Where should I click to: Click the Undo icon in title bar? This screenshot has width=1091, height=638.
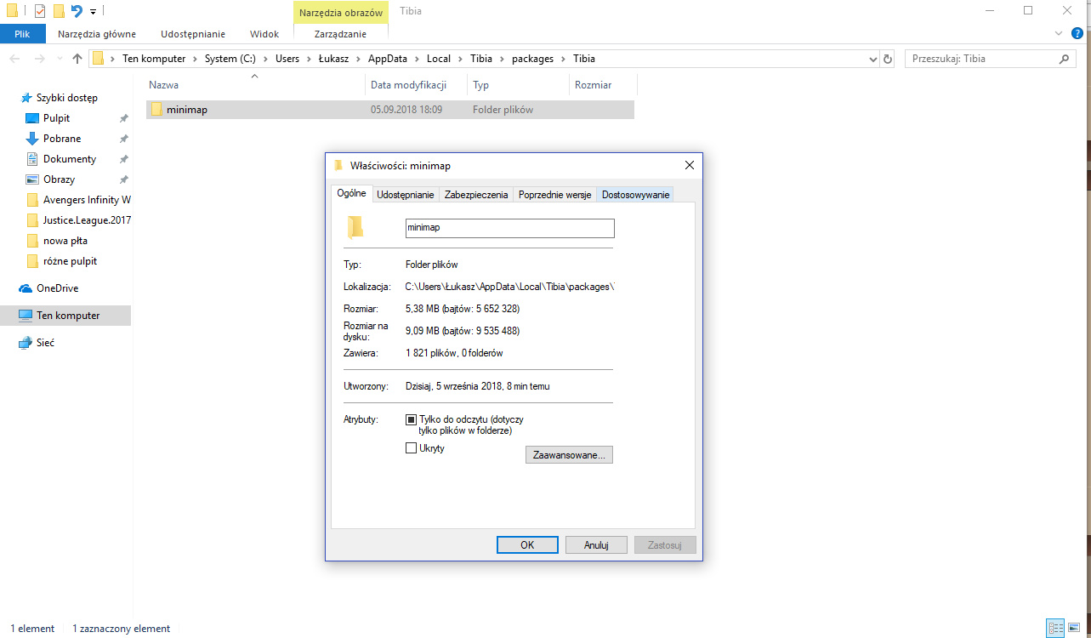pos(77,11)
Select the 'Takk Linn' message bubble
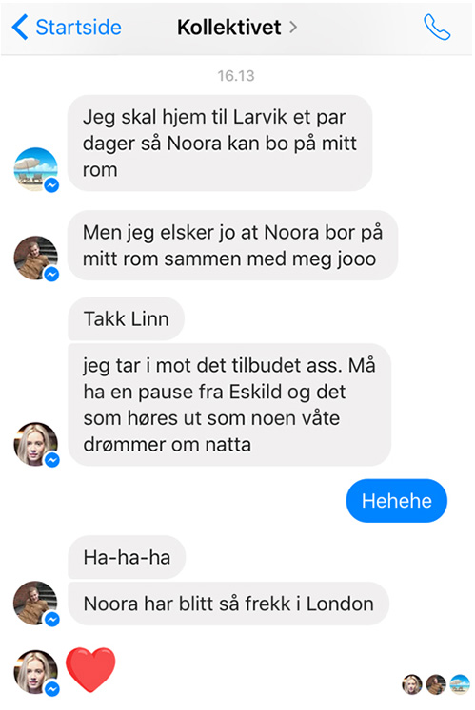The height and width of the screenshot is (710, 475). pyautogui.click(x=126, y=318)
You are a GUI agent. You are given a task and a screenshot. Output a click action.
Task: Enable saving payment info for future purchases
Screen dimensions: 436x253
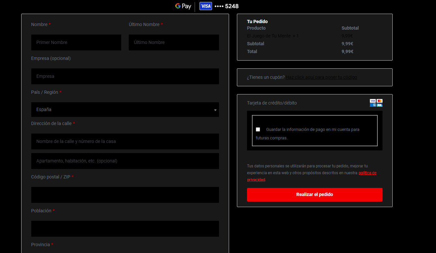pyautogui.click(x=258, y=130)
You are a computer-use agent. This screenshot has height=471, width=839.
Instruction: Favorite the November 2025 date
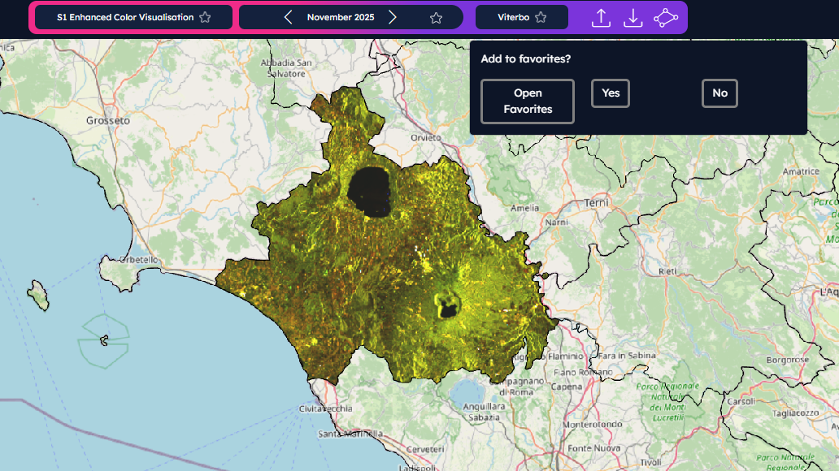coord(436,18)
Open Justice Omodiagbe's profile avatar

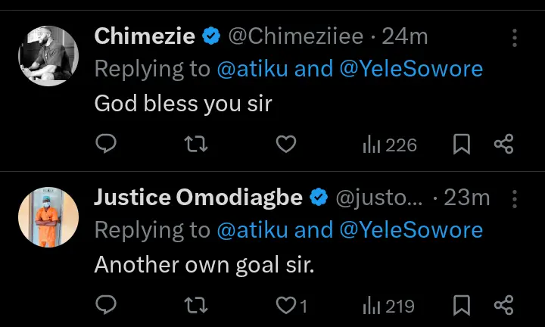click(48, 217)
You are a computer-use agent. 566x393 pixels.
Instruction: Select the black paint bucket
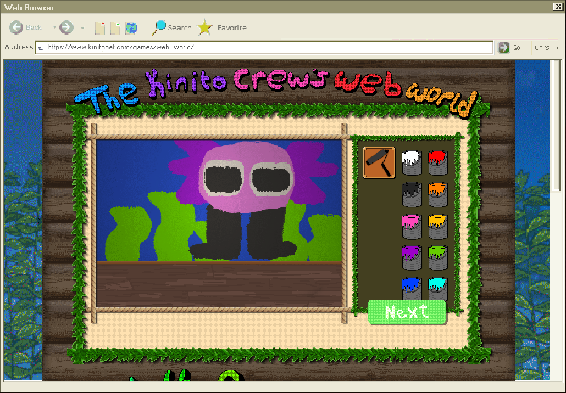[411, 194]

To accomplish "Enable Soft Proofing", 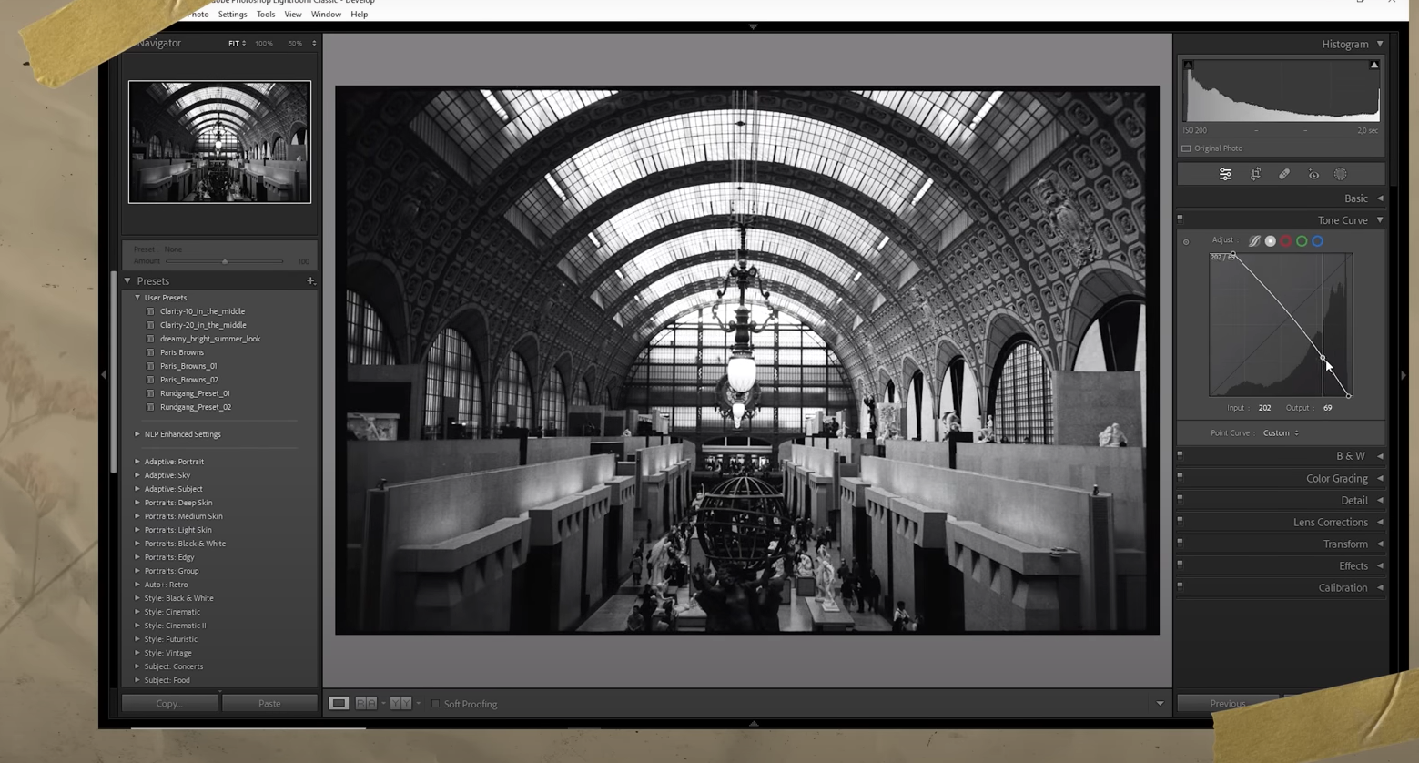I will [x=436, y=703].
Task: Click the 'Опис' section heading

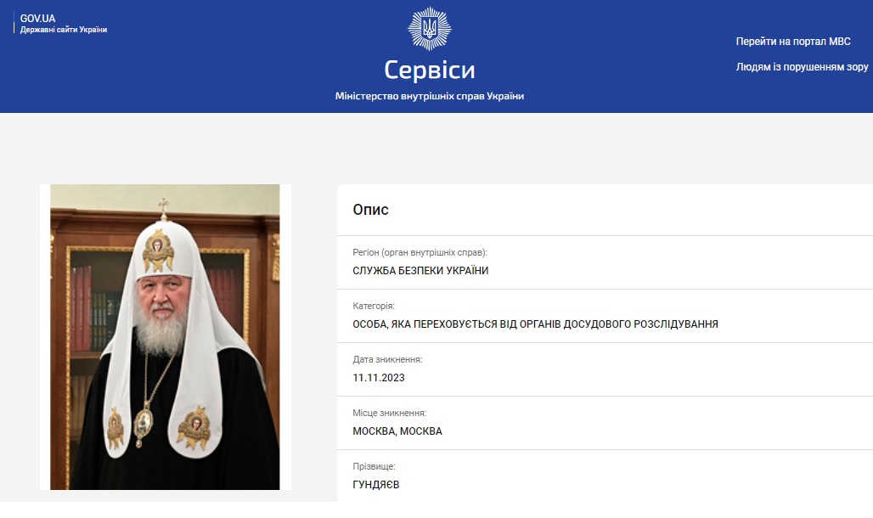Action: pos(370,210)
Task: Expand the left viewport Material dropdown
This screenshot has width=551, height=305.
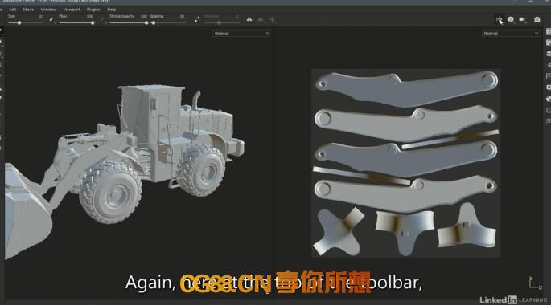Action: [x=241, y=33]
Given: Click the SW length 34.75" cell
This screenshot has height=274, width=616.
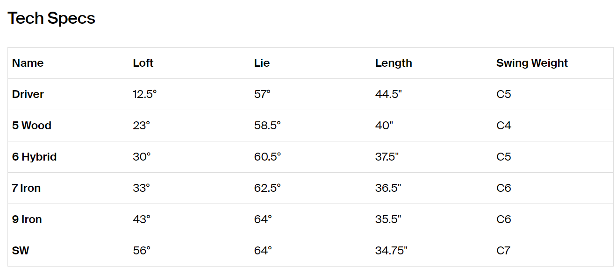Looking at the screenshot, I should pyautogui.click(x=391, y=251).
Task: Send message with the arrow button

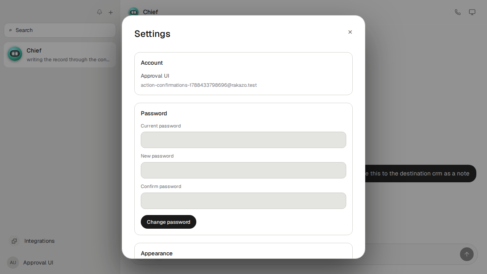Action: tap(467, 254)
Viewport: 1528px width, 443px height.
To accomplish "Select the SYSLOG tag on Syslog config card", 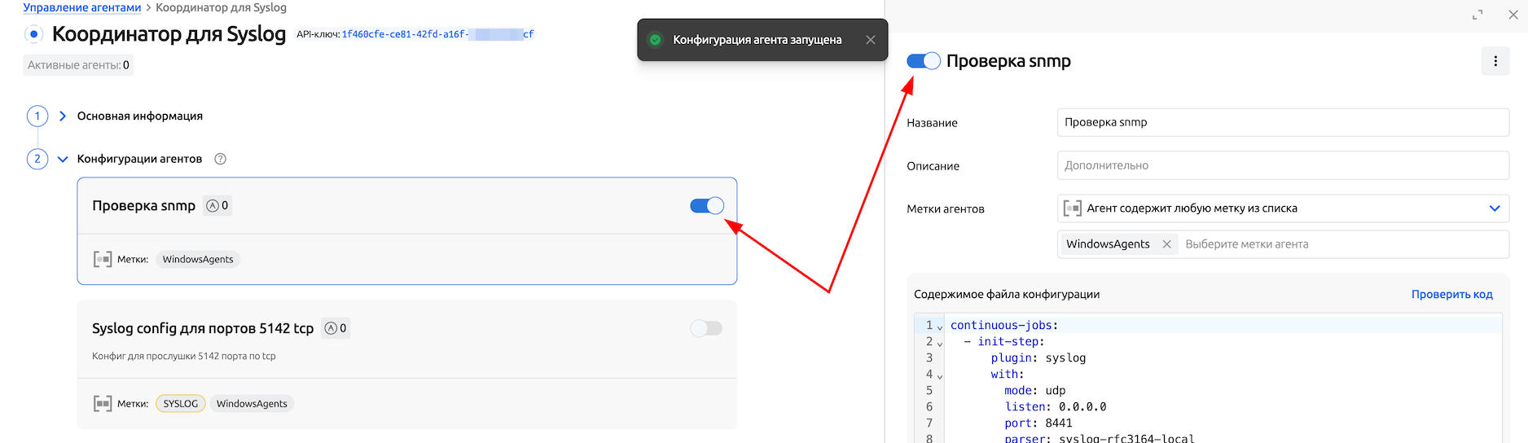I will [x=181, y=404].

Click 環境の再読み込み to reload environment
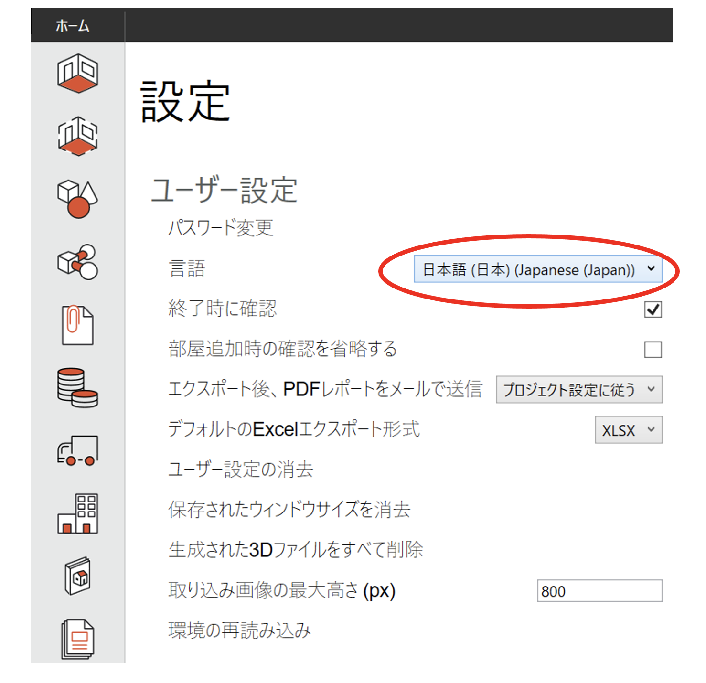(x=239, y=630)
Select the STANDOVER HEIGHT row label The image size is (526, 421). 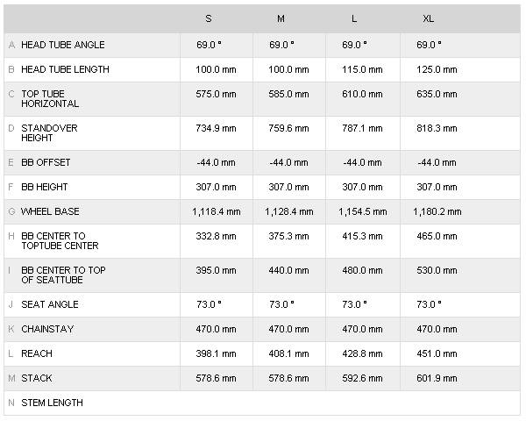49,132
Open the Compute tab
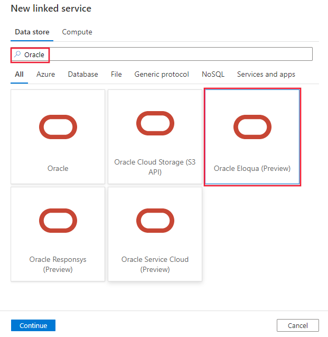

▸ **PROBLEM REQUIREMENTS**
Where the string "agent" occurs in the data, return the whole line.

▸ **ANSWER SPACE**
You are a GUI agent. You are given a task and a screenshot. Output a click action.
You are a computer-use agent. This screenshot has height=471, width=839.
You are a computer-use agent. 566x393 pixels.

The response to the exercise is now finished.